Work order:
Print each entry precisely; exclude the pictures.

[Dataset entries]
*** Block opens ***

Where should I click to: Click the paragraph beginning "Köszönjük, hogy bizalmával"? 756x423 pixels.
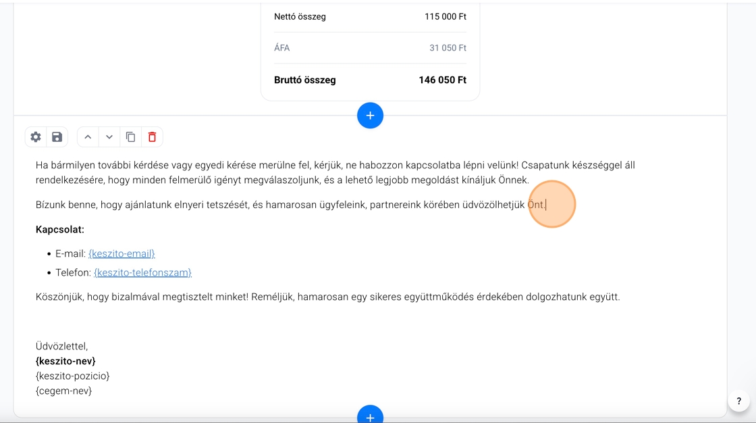[x=327, y=297]
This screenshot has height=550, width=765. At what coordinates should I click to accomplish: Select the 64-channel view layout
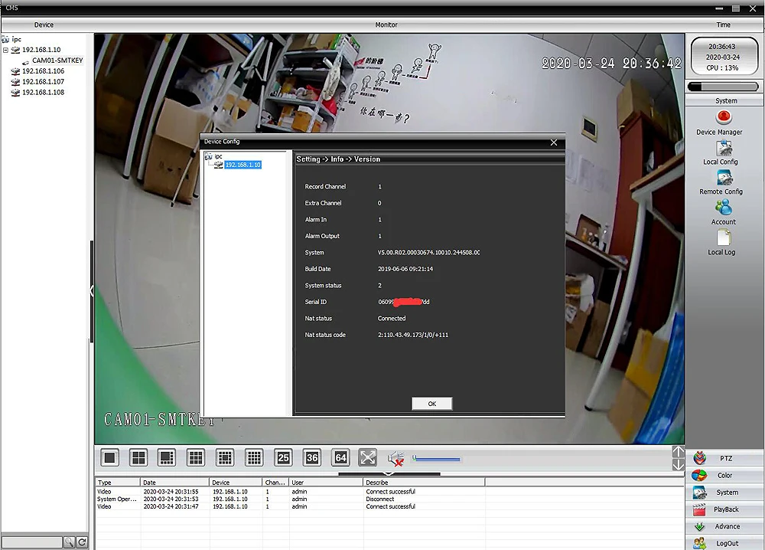[340, 457]
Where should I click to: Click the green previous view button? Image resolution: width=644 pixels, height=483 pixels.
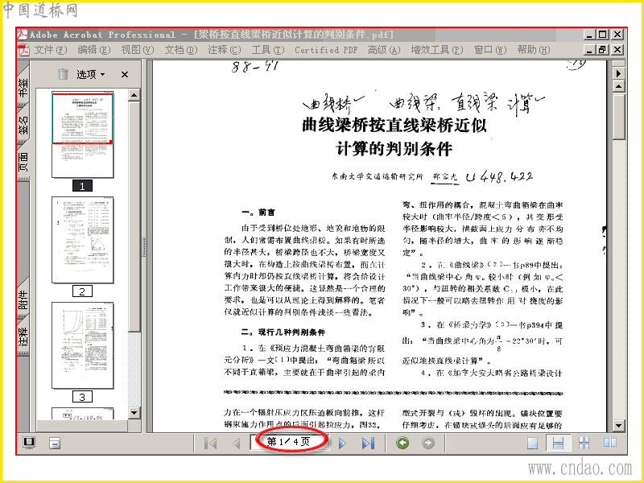point(403,443)
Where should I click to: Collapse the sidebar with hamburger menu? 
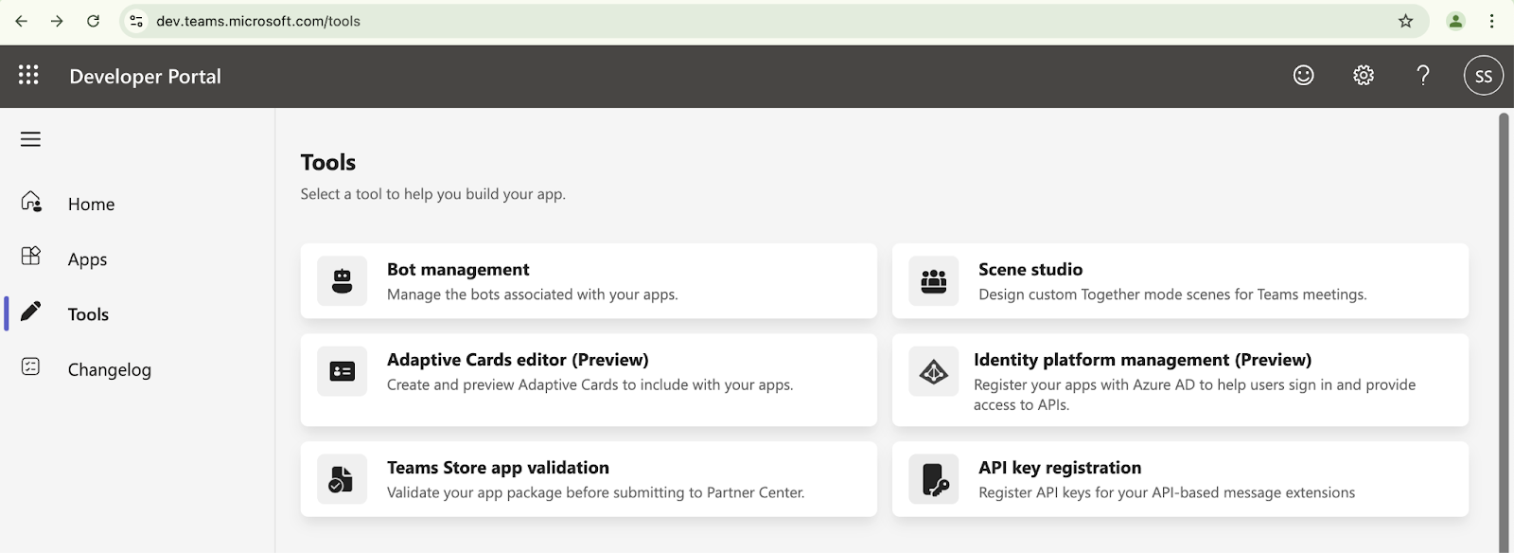tap(30, 139)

*** Block closes ***

Solution to the problem:
Where should I click to: Click the paragraph beginning "Köszönjük, hogy bizalmával"? 756x423 pixels.
[x=327, y=297]
This screenshot has height=550, width=765. At what coordinates should I click to accomplish: Select the 64-channel view layout
[340, 457]
Where should I click to: Click the green previous view button? Image resolution: width=644 pixels, height=483 pixels.
point(403,443)
Where should I click to: Collapse the sidebar with hamburger menu? 
tap(30, 139)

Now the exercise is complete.